Carlos Alcaraz calls upon British No 2 Dan Evans for guidance at Wimbledon to prepare for just his third ever match on grass as exciting young Spaniard insists he is ‘watching the training of the best players’
- Carlos Alcaraz practised with British No2 Dan Evans ahead of Wimbledon
- Alcaraz is studying players as he prepares for just his third ever match on grass
- There is a lot of hype and excitement surrounding talented 19-year-old Alcaraz
What does the next superstar of men’s tennis do when he wants to learn to play on grass? Apparently, he gets in touch with Dan Evans.
Carlos Alcaraz prepared for just his third ever match on a grass court by practising with the British No 2 at Wimbledon on Sunday, and said afterwards: ‘I’m trying to watch the training of the best players.
‘I think he plays very well on grass. I’m trying to copy some things from the best ones.’
Carlos Alcaraz practised with Dan Evans as he stepped up his preparations for Wimbledon
It is a high compliment to Evans and also an indication of the thirst for improvement which has brought Alcaraz so much success at the age of 19.
Not since a shirtless sensation named Rafa Nadal turned up at the All England Club fresh off the French Open title in 2005 has there been this much excitement about a young Spaniard at Wimbledon.
Alcaraz set the tennis world ablaze this year with four titles and 32 wins out of the 36 matches he has played. Everything he does is with the air of a man in a hurry, from surging into the world’s top 10 to haring around the court with remarkable speed.

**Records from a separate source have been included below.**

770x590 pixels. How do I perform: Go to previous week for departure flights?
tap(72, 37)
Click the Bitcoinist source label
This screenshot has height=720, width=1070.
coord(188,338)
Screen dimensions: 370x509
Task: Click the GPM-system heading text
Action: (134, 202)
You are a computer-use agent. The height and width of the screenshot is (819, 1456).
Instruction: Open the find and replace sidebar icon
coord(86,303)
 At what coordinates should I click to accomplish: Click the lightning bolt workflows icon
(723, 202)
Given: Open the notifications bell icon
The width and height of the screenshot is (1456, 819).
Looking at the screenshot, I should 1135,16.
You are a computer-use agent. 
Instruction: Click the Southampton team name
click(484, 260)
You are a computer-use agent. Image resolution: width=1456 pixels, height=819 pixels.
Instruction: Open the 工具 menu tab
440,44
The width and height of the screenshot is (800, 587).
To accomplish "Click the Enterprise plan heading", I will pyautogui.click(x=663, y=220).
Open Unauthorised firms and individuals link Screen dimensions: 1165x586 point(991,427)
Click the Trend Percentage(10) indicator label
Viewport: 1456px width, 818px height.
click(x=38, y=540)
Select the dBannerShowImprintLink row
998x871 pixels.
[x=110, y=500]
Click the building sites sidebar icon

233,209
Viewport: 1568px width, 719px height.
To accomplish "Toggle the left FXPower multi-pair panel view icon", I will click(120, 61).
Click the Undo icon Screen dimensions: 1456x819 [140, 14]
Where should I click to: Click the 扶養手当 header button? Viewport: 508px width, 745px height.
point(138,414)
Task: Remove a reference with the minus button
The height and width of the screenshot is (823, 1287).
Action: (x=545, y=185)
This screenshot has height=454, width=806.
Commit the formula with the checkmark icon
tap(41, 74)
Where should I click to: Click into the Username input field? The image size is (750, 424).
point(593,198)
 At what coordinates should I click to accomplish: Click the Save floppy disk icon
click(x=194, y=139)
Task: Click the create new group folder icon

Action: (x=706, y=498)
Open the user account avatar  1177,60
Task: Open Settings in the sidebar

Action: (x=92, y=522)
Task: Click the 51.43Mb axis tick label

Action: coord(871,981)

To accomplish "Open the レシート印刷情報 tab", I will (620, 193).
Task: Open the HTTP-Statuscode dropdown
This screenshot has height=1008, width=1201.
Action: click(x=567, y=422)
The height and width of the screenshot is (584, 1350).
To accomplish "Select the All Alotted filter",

Alcaraz praised British No2 Dan Evans, as he stated that he ‘plays very well on grass’
Many promising players have emerged in the wake of tennis’s Big Three, and some have broken through to win Grand Slams, but there is a sense in the game that Alcaraz may be different; the kind of generational talent that could dominate the sport.
To do that he must solve the grass court riddle, and that may take time. His preparation for this fortnight was restricted by an elbow issue to a couple of defeats in exhibition matches at the Hurlingham Club.
But with his speed and electric play at the net there is no reason to believe he cannot become proficient on the lawns, perhaps even incorporating a healthy dose of old-school serve and volley.
Although Alcaraz has a lot of ability he doesn’t have much experience of playing on grass
Alcaraz explained how he sees his ultra-aggressive game translating to grass: ‘The hardest thing for me is to move well,’ he said. ‘But I have a game to adapt well on grass, trying to go to the net, playing aggressive. I would say I’m able to play well on grass.
‘I couldn’t play a tournament before Wimbledon, so this week is going to be tough for me.
‘But I always come to every tournament thinking I’m able to have a good result or even win the tournament.’